The police were now looking for Nimal to avenge their shame and arrest him. One of our friends swapped his top with Nimal, thus making the identity of Nimal impossible. We stayed undercover and hurriedly left the stadium in our cars shortly after.

The cricket match continued for the second day. We returned to the Oval stadium, now Nimal in different gear in total disguise. This time, it was time for Mahil to pick up a fight with another lad. That lad happened to be a gangster from the stadium's surrounding area, notorious for street violence. The gangsters from the area took a lot of pride in their violent ways; no outsider was allowed to challenge them. So they converged, surrounded the stadium entrance and dug in to avenge their shame with metal rods. Even women from the area screamed at the stadium’s locked gates, trying to break in. Yet Again, Asoka and Saliya came to the rescue, and we hurriedly got into the cars and sped off, exiting the stadium. If we had stopped, we would have been massacred by those dangerous thugs outside the stadium. The vehicles would have knocked them if they had tried to block the cars. It was a hasty exit, fraught with danger.

Nimal and his friends with Saliya’s Ford Prefect car in the seventies. — My kid brother is on the extreme right in the second photo.

These events at the cricket match became epic stories among our friends. Nimal was the daring guy who knocked a policeman to the ground. My friends became famous for hitting a gangster from Colombo and escaped to tell the tale. I am sure our parents, Nimal’s father included, never knew what their sons had been up to that weekend.

That was not all. Many things that Nimal and I had been up to could not be shared here, should I shock my dear readers. I enjoyed my cocky youth of fearless gusto with Nimal by my side. It’s no wonder that we were sealed to be lifelong friends.

Nimal and his friends dropped me at the airport in Colombo when I headed to Dubai.

Adventure begets adventure. I left for Dubai a short while later. I wrote to Nimal and my friends regularly. Nimal and friends visited my parents in my absence. My kid brother became a good friend to Nimal’s two younger brothers and was a frequent visitor to Nimal’s home, taking his elder brother’s place.

A Physics textbook used by Nimal was finally passed on to my kid brother, long after I left Sri Lanka. Before Nimal, it was pre-owned by Nimal’s elder sister.

In Dubai, I was now working for the British-owned Chartered Bank, part of the global bank where Nimal was working for its Colombo branch.
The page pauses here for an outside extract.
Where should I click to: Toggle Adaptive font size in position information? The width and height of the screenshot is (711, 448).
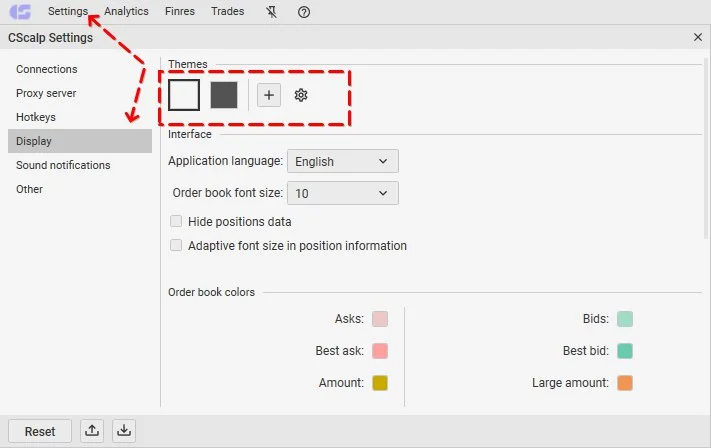(176, 245)
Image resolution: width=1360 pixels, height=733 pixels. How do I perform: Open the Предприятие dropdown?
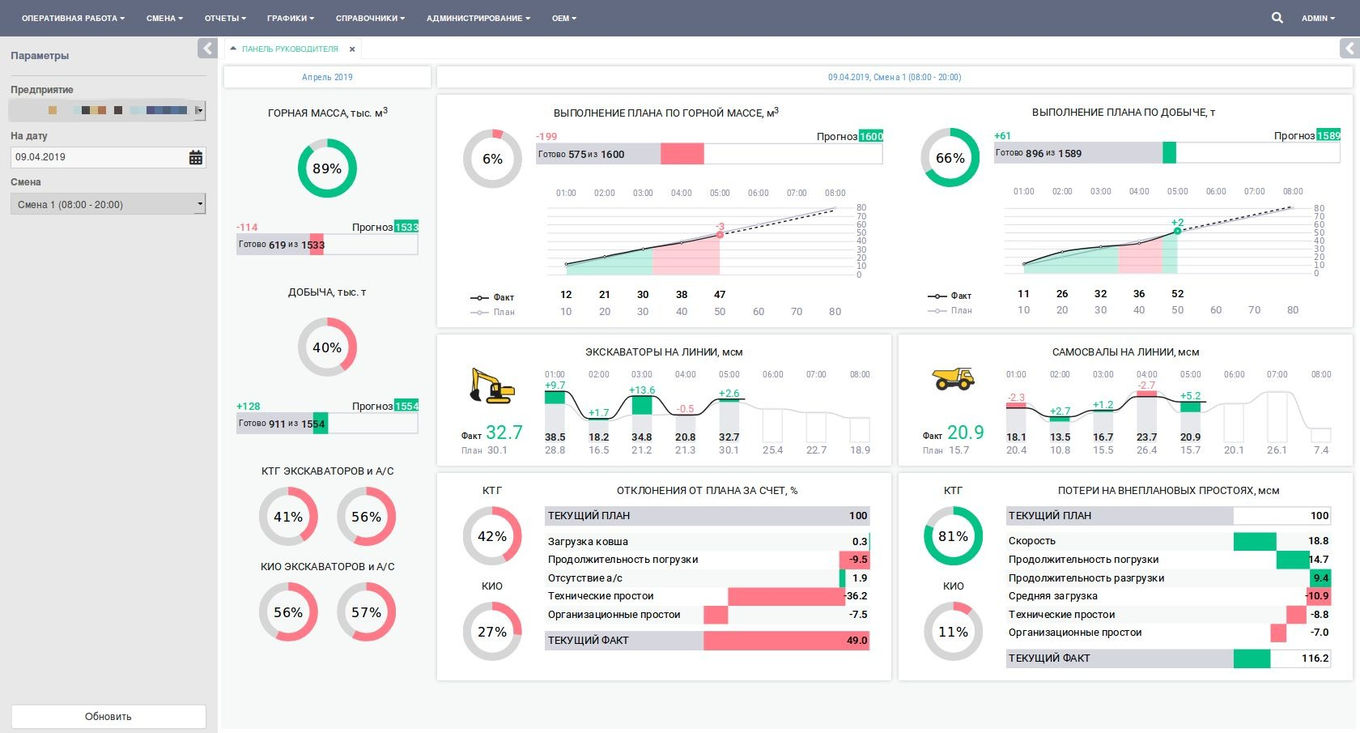(x=108, y=110)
I was on an accelerated career path and wanted to help Nimal carve out a global career opportunity. I arranged with the bank’s management in Dubai for Nimal to be issued a job offer. Poaching fellow employees from its network had to be done with approval from the other branch. Unfortunately, Nimal’s ego-centric manager in the Colombo branch did not agree to release young Nimal. It was an opportunity missed for fearless Nimal.

A year or so later, Nimal. Raja Rohan, Asoka and Mahil left for Saudi Arabia for work. I wrote to Nimal in Jeddah from Dubai. They did not work in Saudi Arabia for long, returning to Sri Lanka shortly afterwards.
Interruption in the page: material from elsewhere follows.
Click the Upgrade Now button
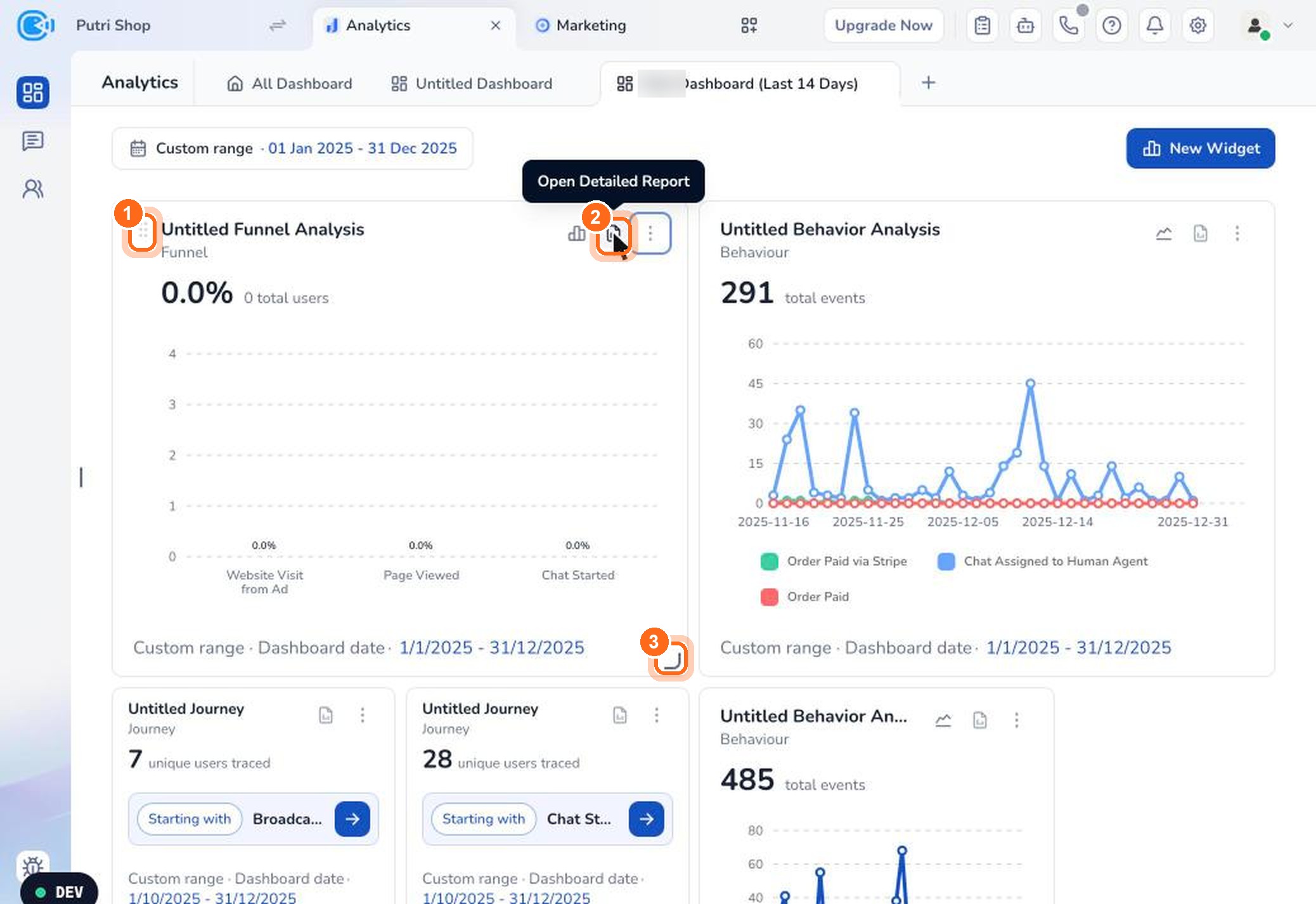1316x904 pixels. click(883, 25)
From the left, Asoka, Nimal, Unknown, Unknown, Mahil and Raja Rohan in Jeddah in 1979, The four of them always worked in unison, this time shaving their heads to escape the desert heat.

In the early eighties, Nimal got married to his sweetheart and, a few years later, left for Canada with his young family.

Old friends are golden, but nothing stays the same forever. They move away or have their time taken up by child-rearing or their careers. But Nimal and I have remained connected all our lives on a meaningful level. We have remained good friends for life. That is a fine reward.

Nimal continues to remain uber-positive, and I find it a joy to chat with him regularly. It makes my day when I speak to him. Not bad for a friendship formed from a chance chat that started in our monkey bar, the bus stand in Colombo, when we had nothing but a fearless and open attitude to life.

Where are my friends today?

Nimal lives in Toronto in retirement. Asoka lives in Sri Lanka, while Raja Rohan shuttles between Boston and Sri Lanka. Mahil lives in Los Angeles and his brother Dayal in Sri Lanka. Sumith lives in Toronto. Glen and Peter live in Melbourne, while Saliya lives in Edmonton. The young schoolboy, Azlaff, lives in Los Angeles.

Nimal’s elder brother, Sunil ‘ayya’ and his friends, Mohan and Marshall, live in Sri Lanka. Basil lives in Milan. Asoka’s two elder brothers, Sunil ‘ayya’ and Kalu ‘ayya’, passed away in Los Angeles and Sri Lanka.

I visit and keep in touch with all these awesome guys in all corners of this small world nearly fifty years later.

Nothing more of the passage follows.